I was set to be super outraged about this, but as you will see it’s not quite as bad as it first looked.

The Texas Supreme Court on Tuesday blocked Harris County from sending mail ballot applications to all registered voters in the county, granting Attorney General Ken Paxton’s request hours earlier for the high court to step in before a different order halting the mailout was set to expire.

Paxton, a Republican, has argued that Harris County Clerk Chris Hollins’ plan to send applications to each of the county’s 2.4 million registered voters would confuse voters and lead to potential fraud. A state district judge rejected that argument Friday, and Paxton swiftly appealed to Texas’ 14th Court of Appeals.

The appellate court denied Paxton’s request for an order blocking the mailout, deciding instead to speed up the trial by ordering Hollins and Paxton to submit arguments by Wednesday afternoon. Under an agreement between the state and county offices, Hollins was barred from sending out mail ballot applications until 11:59 p.m. Wednesday.

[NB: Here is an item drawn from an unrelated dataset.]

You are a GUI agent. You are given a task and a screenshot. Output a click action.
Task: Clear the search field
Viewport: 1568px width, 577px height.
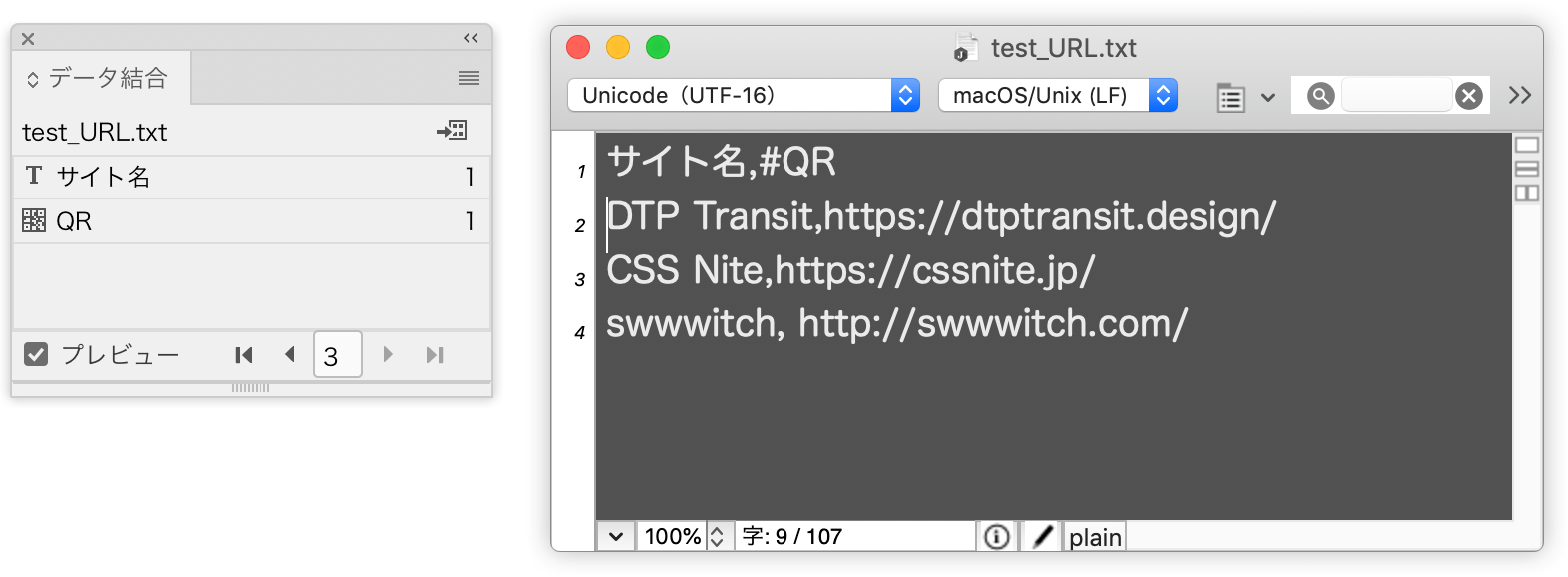(x=1468, y=96)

Paxton, who noted that the appeals court “offered no assurance” it would issue a ruling by then, argued in a court filing Tuesday afternoon that the Texas Supreme Court should prevent Hollins from sending out applications once the clock strikes midnight Thursday morning. The court granted Paxton’s request, ordering Hollins not to send unsolicited applications “until further order of this court.”

The state Supreme Court already had blocked Hollins from mailing out applications to voters under 65 through a similar lawsuit filed by the Harris County Republican Party and conservative activist Steven Hotze. However, Paxton noted, the court’s stay order will expire before the state and county agreement is up Wednesday evening.

Hollins was not immediately available for comment.

The clerk’s office already has mailed applications to voters who are 65 and older, all of whom are eligible to vote by mail under Texas law. The state election code also allows voters to cast mail ballots if they are disabled, imprisoned or out of their home county during the voting period.

Emphasis mine, and see here and here for the background. You can see the court’s order here, a statement from County Clerk Chris Hollins here, and the filings in the appeal to the 14th Court here. (You might also note that the three judges in the panel are all Dems, which may have influenced Paxton’s actions.) There should be a hearing today, and one presumes a fairly quick ruling, after which point this will go back to SCOTX and they’ll have to rule one way or the other on the actual case, not on what can happen while the case is being appealed. So as Samuel L. Jackson once said, hold onto your butts. The Trib and Reform Austin have more.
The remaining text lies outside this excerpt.